Friday Day 10 November 3, 2017
It was a cold, rainy and windy day. We threw on some warm clothes and made our way to the bridge. We were in a cove of the southernmost fjord in South Georgia, Drygalski Fjord, at the very end of it, standing in front of huge glaciers. This fjord is 8.5 miles long and its scenery was exquisite. There were snow petrels flying everywhere, their white feathers often blending into the snow behind them. We learned that 60% of South Georgia is glacier, but most of the glaciers do not make it all the way to the water’s edge. This glacier descends down the mountain right into the bay. It was white, with crevices in blue, and then whole large areas that were a frosted blue (which means the ice is more dense). The glaciers are so strong that they carve the mountains, giving the fiord a dramatic look. And the mountains? They are 6000-7000 feet tall.

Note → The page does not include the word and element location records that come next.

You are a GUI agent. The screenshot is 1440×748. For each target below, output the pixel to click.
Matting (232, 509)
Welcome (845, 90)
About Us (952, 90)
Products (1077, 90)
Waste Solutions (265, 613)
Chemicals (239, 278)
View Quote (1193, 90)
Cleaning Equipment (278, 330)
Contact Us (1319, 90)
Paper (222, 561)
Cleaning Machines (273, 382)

So as I stood on the bow of the ship, literally being blown away, not only by the strong winds coming down the glacier, but by the majestic beauty of the surrounding brown and green mountains dotted with white snow, white and blue glaciers, and water that alternated between light blue, dark blue and turquoise. We watched a lone whale dancing in and out of the water. We watched the movement of the water. And we were awed.
We went down for breakfast as the ship backed out of that part of the fjord entered the another inlet on the southern shore, called Larsen Harbor (after Carl Anton Larsen, the pioneer of the whaling industry in South Georgia). Larsen Harbor, a branch of Drygalski Fjord, is a narrow, 2.6 mile long inlet of indenting volcanic rocks. Sir Shackleton’s photographer, Frank Hurley, described the peaks and mountain crests surrounding this harbor as “the most beautiful and exceeding all in grandeur, even that of Milford Sound.”

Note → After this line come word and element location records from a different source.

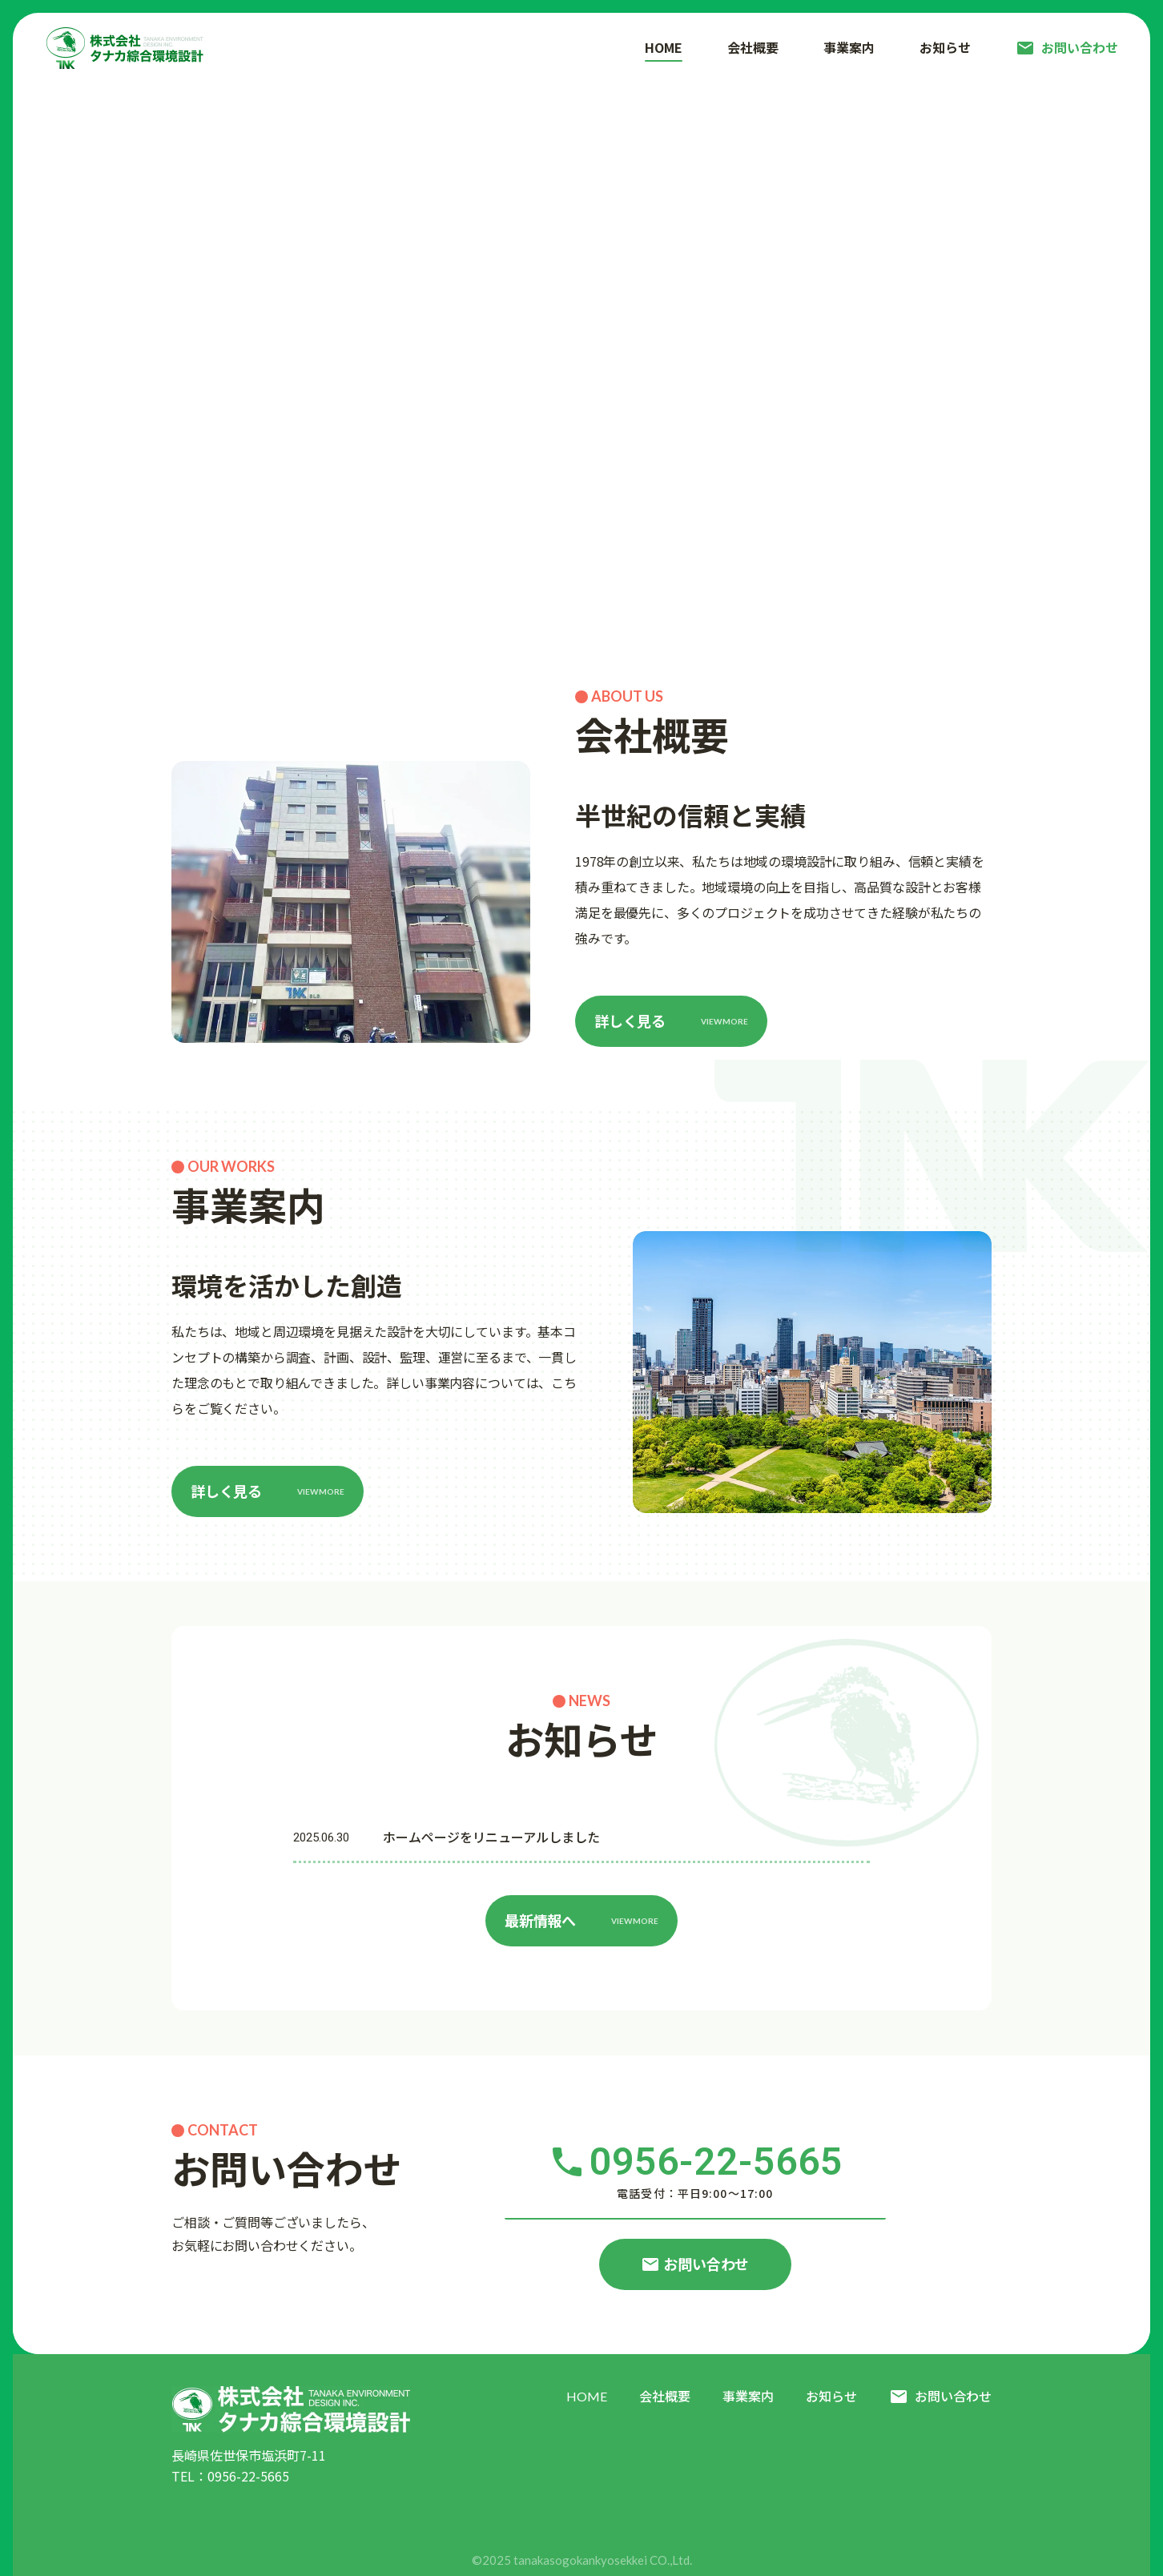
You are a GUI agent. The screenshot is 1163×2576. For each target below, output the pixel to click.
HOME (586, 2396)
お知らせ (831, 2396)
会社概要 (664, 2396)
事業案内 (748, 2396)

We really bundled up, donning every layer of clothes that we could, as it was 40 degrees, but with a strong wind. And we were ready to begin our zodiac tours of Larsen Harbor.
There were snow flurries that turned into rain, but that only made the mountains more beautiful as they reflected into the water. We saw young elephant seal males, all alone, probably trying to figure out what they were supposed to be doing. We saw Waddell seals nursing their pups. We saw lots of snow petrels and Antarctic shags swooping around. But mostly it was the quiet, occasionally broken by the sounds of the seals. And the mountains. And the glaciers.
That afternoon we continued to the north of the fjord to Cooper Bay for another hike or zodiac tour. As usual, we did the zodiac tour where we saw more petrels, elephant seals and macaroni penguins. It was raining.
We were wet. We were cold. But then, we suddenly became totally energized.
There was a leopard seal resting on a rock. The leopard seal (also called a sea leopard), is the second largest species of seal in the Antartica, second only after the elephant seal. It is also second only to the killer whaler among Antarctic’s top predators. And who does it eat? Penguins. All penguins. We watched the leopard seal sitting there, and literally yelled at the penguins to get out of the way. As if they could hear us and understand. And then the leopard seal slithered into the water and disappeared.